* _Extracted data_
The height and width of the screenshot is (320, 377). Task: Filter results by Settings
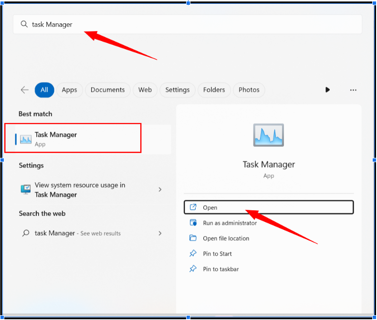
...
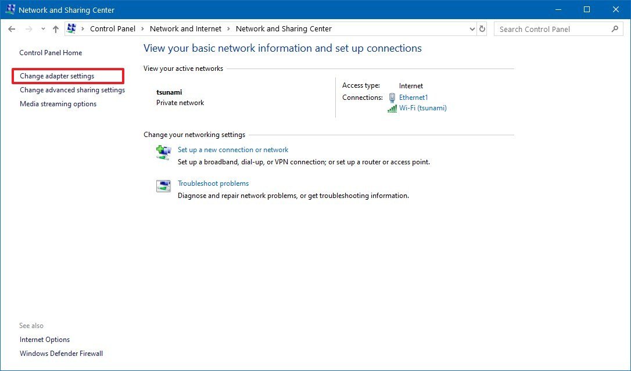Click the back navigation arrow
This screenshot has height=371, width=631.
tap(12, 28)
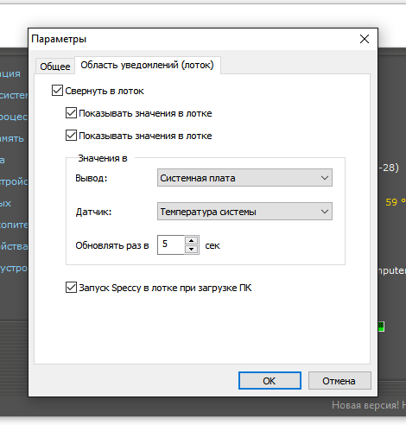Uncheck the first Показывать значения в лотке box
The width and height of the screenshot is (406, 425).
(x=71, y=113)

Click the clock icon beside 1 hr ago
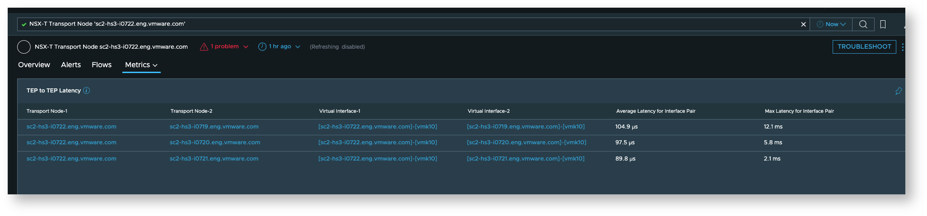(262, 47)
---
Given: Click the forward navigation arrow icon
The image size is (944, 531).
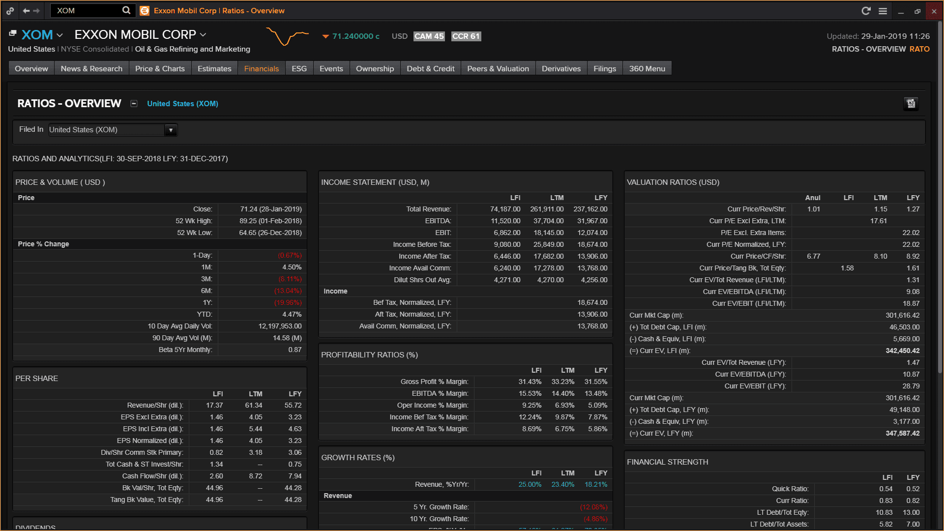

* _Exercise requirements_
Above are the lines; repeat exactly the ones from the line containing "Given: Click the" down to the line containing "The image size is (944, 531).", both inclusive.

* _Solution to this exercise_
Given: Click the forward navigation arrow icon
The image size is (944, 531).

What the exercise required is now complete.